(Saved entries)
########

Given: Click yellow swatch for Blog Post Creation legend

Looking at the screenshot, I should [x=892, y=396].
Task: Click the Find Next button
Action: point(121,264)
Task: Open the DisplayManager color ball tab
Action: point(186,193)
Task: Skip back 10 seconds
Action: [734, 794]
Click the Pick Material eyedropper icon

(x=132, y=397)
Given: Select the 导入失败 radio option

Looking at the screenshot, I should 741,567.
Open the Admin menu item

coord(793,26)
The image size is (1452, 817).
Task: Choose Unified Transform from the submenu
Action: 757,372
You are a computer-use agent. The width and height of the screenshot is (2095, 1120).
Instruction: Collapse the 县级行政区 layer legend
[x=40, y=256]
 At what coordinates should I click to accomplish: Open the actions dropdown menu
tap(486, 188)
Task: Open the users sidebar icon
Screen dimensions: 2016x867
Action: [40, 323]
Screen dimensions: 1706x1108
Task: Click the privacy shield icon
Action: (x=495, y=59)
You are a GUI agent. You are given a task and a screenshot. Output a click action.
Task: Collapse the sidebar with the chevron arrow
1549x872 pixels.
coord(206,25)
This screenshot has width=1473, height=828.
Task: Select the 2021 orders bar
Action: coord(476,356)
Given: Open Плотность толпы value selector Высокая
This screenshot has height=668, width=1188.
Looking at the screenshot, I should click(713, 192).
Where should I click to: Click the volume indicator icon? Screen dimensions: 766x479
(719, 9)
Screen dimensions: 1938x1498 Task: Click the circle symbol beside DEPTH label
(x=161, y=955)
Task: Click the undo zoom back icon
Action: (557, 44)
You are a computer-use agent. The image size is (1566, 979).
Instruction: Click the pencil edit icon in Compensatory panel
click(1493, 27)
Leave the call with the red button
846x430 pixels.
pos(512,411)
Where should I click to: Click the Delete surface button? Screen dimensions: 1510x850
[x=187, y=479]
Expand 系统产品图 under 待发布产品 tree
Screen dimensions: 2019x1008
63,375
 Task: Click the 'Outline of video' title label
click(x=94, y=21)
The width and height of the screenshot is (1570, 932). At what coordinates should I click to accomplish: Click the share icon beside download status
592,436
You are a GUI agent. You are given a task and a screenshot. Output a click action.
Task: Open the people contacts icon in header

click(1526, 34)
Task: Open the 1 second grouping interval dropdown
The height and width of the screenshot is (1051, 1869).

########

Retype the entries. Every line must match exactly.

Given: Click yellow swatch for Blog Post Creation legend

Looking at the screenshot, I should [x=892, y=396].
Task: Click the Find Next button
Action: point(121,264)
Task: Open the DisplayManager color ball tab
Action: point(186,193)
Task: Skip back 10 seconds
Action: [734, 794]
Click the Pick Material eyedropper icon

(x=132, y=397)
Given: Select the 导入失败 radio option

Looking at the screenshot, I should 741,567.
Open the Admin menu item

coord(793,26)
The image size is (1452, 817).
Task: Choose Unified Transform from the submenu
Action: 757,372
You are a computer-use agent. The width and height of the screenshot is (2095, 1120).
Instruction: Collapse the 县级行政区 layer legend
[x=40, y=256]
 At what coordinates should I click to accomplish: Open the actions dropdown menu
tap(486, 188)
Task: Open the users sidebar icon
Screen dimensions: 2016x867
Action: [40, 323]
Screen dimensions: 1706x1108
Task: Click the privacy shield icon
Action: (x=495, y=59)
You are a GUI agent. You are given a task and a screenshot. Output a click action.
Task: Collapse the sidebar with the chevron arrow
1549x872 pixels.
coord(206,25)
This screenshot has width=1473, height=828.
Task: Select the 2021 orders bar
Action: coord(476,356)
Given: Open Плотность толпы value selector Высокая
This screenshot has height=668, width=1188.
Looking at the screenshot, I should click(713, 192).
Where should I click to: Click the volume indicator icon? Screen dimensions: 766x479
(719, 9)
Screen dimensions: 1938x1498 Task: Click the circle symbol beside DEPTH label
(x=161, y=955)
Task: Click the undo zoom back icon
Action: (557, 44)
You are a computer-use agent. The image size is (1566, 979).
Instruction: Click the pencil edit icon in Compensatory panel
click(1493, 27)
Leave the call with the red button
846x430 pixels.
pos(512,411)
Where should I click to: Click the Delete surface button? Screen dimensions: 1510x850
[x=187, y=479]
Expand 系统产品图 under 待发布产品 tree
Screen dimensions: 2019x1008
63,375
 Task: Click the 'Outline of video' title label
click(x=94, y=21)
The width and height of the screenshot is (1570, 932). At what coordinates should I click to accomplish: Click the share icon beside download status
592,436
You are a GUI agent. You are given a task and a screenshot. Output a click action.
Task: Open the people contacts icon in header

click(1526, 34)
Task: Open the 1 second grouping interval dropdown
The height and width of the screenshot is (1051, 1869).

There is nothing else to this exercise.